In some cases, customers deemed to have problem debt may no longer be able to use their cards. RBS and NatWest customers have received similar warnings.
All banks are currently responding to rule changes by the City watchdog designed to help those who are paying more in interest and charges than the debt they initially took out.
But campaigners have warned that “inconsistent” communication about the changes could leave consumers with an unexpected request to make larger payments.
The FCA introduced rules in September 2018 requiring lenders to identify customers in persistent debt for 18 months. After the initial 18-month period comes to an end – which for many people will be next month – those who have not brought down their balances could be put on to a payment plan or face more severe options.
Halifax told customers it “may cancel or suspend use of the card if we believe you have held debt on your account beyond a reasonable period, taking account of what has been repaid and the likely time it would take you to repay your balance”.
However, this is likely to be a last resort after other efforts to reduce a customer’s balance have been exhausted.
Sue Anderson, of Stepchange debt charity, said the FCA has made it clear that it does expect lenders to stop people using their cards if they cannot afford to repay their balance over a “reasonable” payback period of three to four years.
“This follows 18 months of requiring lenders to take a less prescriptive approach to get borrowers to consider paying more, and reduce the number still with persistent debt on their cards at this point.

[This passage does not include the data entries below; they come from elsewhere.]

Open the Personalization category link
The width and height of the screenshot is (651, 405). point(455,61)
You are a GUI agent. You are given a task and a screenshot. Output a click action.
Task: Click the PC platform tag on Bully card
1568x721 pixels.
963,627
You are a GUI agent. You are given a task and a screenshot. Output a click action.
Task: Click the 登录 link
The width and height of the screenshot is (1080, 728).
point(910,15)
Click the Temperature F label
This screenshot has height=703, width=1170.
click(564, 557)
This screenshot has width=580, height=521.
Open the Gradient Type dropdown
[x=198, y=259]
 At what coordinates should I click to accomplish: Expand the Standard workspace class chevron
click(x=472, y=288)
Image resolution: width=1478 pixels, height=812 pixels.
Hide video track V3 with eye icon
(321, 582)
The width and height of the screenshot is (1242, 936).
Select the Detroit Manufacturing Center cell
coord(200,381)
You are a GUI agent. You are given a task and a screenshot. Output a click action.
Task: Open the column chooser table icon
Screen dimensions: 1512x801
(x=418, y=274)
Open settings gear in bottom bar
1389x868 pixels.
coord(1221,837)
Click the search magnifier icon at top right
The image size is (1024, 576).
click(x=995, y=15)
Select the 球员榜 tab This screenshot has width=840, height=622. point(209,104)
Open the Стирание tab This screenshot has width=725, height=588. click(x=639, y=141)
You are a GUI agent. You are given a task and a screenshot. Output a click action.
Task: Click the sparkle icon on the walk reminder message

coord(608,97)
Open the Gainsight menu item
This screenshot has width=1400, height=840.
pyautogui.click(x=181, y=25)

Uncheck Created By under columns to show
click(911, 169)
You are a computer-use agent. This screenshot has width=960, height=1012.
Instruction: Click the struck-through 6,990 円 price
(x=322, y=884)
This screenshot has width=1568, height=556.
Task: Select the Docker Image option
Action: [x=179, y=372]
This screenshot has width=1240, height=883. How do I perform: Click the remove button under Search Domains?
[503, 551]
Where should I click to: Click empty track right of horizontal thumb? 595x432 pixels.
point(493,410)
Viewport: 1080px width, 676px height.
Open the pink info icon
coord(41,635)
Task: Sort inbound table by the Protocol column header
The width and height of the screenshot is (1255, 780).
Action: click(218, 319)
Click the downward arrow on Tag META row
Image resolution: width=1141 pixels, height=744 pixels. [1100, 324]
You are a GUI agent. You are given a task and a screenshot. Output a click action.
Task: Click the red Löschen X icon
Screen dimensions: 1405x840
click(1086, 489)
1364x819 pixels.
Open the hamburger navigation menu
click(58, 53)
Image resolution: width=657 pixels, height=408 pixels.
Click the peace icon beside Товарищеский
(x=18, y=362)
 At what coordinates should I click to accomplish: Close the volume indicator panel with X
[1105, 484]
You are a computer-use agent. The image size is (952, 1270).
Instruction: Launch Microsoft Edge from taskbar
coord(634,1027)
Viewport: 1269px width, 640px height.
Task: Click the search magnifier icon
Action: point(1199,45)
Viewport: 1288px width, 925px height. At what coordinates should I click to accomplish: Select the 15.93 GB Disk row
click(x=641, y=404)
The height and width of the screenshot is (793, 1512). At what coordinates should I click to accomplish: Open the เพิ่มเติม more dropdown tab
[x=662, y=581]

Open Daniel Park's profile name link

“This is the right thing to do in terms of reducing the risk of people remaining stuck in credit card debt indefinitely — but it doesn’t make it a pleasant experience for people who don’t identify themselves with having problem debt.
“It would also be fair to say that the communications lenders have been sending over the past 18 months have been very variable, so it isn’t surprising that some people who are affected did not feel they really knew what was coming at this point.”
Stepchange is establishing a new service next month to help people receiving these letters to assess the best and most affordable approach for them.
“For some people, budget advice and some tools to help calculate repayment options may be all that’s needed to point them in the direction of a solution that works for them.
“At the other end of the spectrum there will certainly be people who are, in fact, already in problem debt without perhaps realising quite how entrenched their debt has become — and who may really benefit from full debt advice.”
Consumers reduced their credit card debt by £120m in November, but the total outstanding remains at £72.1bn.
Research published last week revealed that low-income households have racked up borrowing on loans, credit cards and other consumer debt faster than any other group since the financial crisis, leaving them over-exposed to another economic shock, according to a new study.
Much of the rise in consumer credit since the financial crash has been on high-interest products including store cards and overdrafts charging rates averaging 20 per cent, the Resolution Foundation said.